Perhaps my most valued discovery, based on Broderick's book, was Edwin May's work on precognition and related phenomena. Anyone with a science background is strongly encouraged to inspect the website of May's Cognitive Sciences Laboratory, which hosts an impressive collection of papers on his team's government-funded psi research.
What is my conclusion about psi after reading Damien's book, and exploring in more depth the work of May's team and others?
Still not definitive -- and indeed, Broderick's own attitude as expressed in the book is not definitive.
I still can't feel absolutely certain whether psi is a real phenomenon; or whether the clearly statistically significant patterns observed across the body of psi experiments bespeak some deep oddities in the scientific method and the statistical paradigm that we don't currently understand.

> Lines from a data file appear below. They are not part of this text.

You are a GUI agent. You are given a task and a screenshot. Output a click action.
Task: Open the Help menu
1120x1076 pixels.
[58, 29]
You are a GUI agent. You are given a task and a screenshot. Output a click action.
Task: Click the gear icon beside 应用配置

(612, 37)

But after reading Broderick's book, I am much more firmly convinced than before that psi phenomena are worthy of intensive, amply-funded scientific exploration. Psi should not be a fringe topic, it should be a core area of scientific investigation, up there with, say, unified physics, molecular biology, AI and so on and so forth.
Read the book for yourself, and if you're not hopelessly biased in your thinking, I suspect you'll come to a conclusion somewhat similar to mine.

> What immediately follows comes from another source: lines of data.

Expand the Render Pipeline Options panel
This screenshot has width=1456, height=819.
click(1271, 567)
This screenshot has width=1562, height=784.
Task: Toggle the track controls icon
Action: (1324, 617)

As a bonus, as well as providing a profound intellectual and cultural service, the book is a lot of fun to read, due to Broderick's erudite literary writing style and ironic sense of humor.
My worry -- and I hope it doesn't eventuate -- is that the book is just too far ahead of its time. I wonder if the world is ready for a rational, scientific, even-handed treatment of psi phenomena.
Clearly, Broderick's book is too scientific and even-handed for die-hard psi believers; and too psi-friendly (though in a level-headed, evidence-based way) for the skeptical crowd. My hope is that it will find a market among those who are committed to really understanding the world, apart from the psychological pathologies of dogmatism or excessive skepticism.
I note that Broderick has a history of being ahead of his time as a nonfiction writer. His 1997 book "The Spike" put forth basically the same ideas that Ray Kurzweil later promulgated in his 2005 book "The Singularity Is near." Kurzweil's book is a very good one, but so was Broderick's; yet Kurzweil's got copious media attention whereas Broderick's did not ... for multiple reasons, one of which, however, was simply timing. The world in 1997 wasn't ready to hear about the Singularity. The world in 2006 is.
The question is: is the world in 2008 ready to absorb the complex, fascinating reality of psi research? If so, Broderick's book should strike a powerful chord. It certainly did for me.